Annie Wickersty, Tinsmith
Annie Wickersty has been involved with Historic Richmond Town since she started as a tinsmith shop apprentice in the mid-90's. Her favorite thing about tinsmithing is the opportunity to learn about everyday life in the past through studying and making common household objects of the time.
She trained extensively to become a tinsmith during her teens and early twenties, and today finds that teaching the trade to the next generation of apprentices at HRT's summer apprentice program is one of the most important and rewarding experiences.
On weekends and during special events, Annie is often found in the Tinsmith’s shop crafting wonderful creations with her dedicated apprentices. These one-of-a-kind creations are seen throughout the village and are available for sale in the Museum Store.

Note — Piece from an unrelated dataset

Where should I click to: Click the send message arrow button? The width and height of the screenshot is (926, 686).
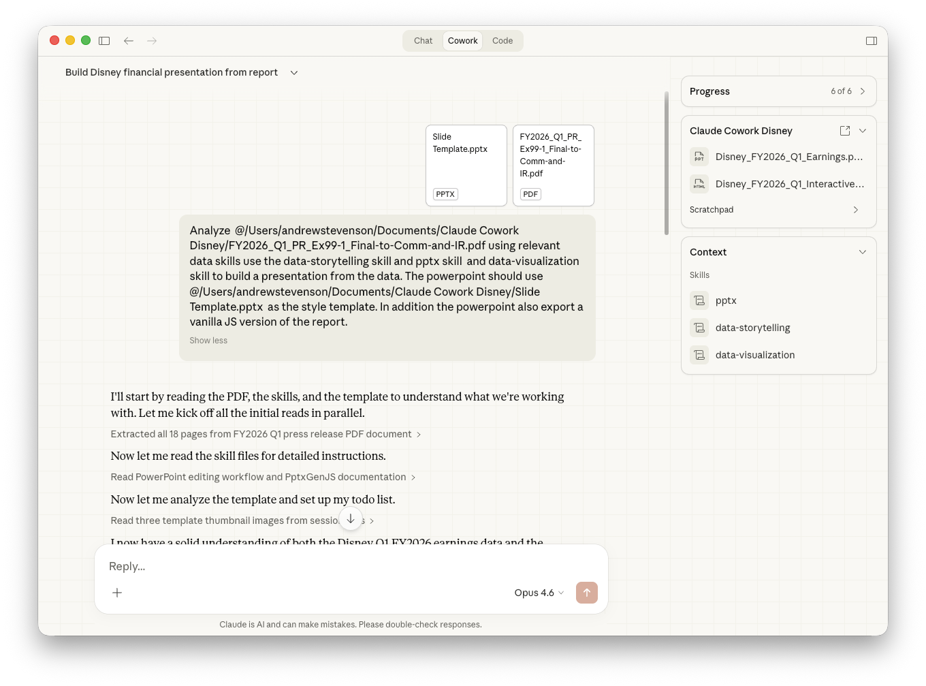click(x=586, y=593)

Studying under master tinsmith and since-retired Restoration Department supervisor Bill McMillen, and journeyman tinsmith George Conlon, Annie has had the honor of creating useful and decorative reproduction tinware in HRT's tinsmith shop, demonstrating the trade at various museums and festivals in the Northeast (usually alongside her father, carpenter Norm Pederson), and appearing on an episode of PBS's "The Woodwright's Shop."
Jason Wickersty, Printer
Jason Wickersty has been involved with Historic Richmond Town since 2003 demonstrating several historic trades, including wet plate photography and letterpress printing. He learned the “dark art” of mid-19th century photography under John Coffer, Will Dunniway, and the late Cluade Levet, who, himself, photographed Historic Richmond Town using the wet plate collodion process in the 1990s. Jason has also studied 18th and 19th century typography and design for over 15 years, and learned letterpress printing under the tutelage of Greg Joly and Ed Rayher at Historic Eastfield Village. Outside of HRT, Jason is a Park Ranger with the National Park Service. His historical research work specializes in the soldiers' pensions and damage claims of New Jersey during the Revolutionary War. He has written for the Company of Military Historians, American Battlefield Trust, and the Journal of the American Revolution. He is also a proud husband, father, and Jerseyman.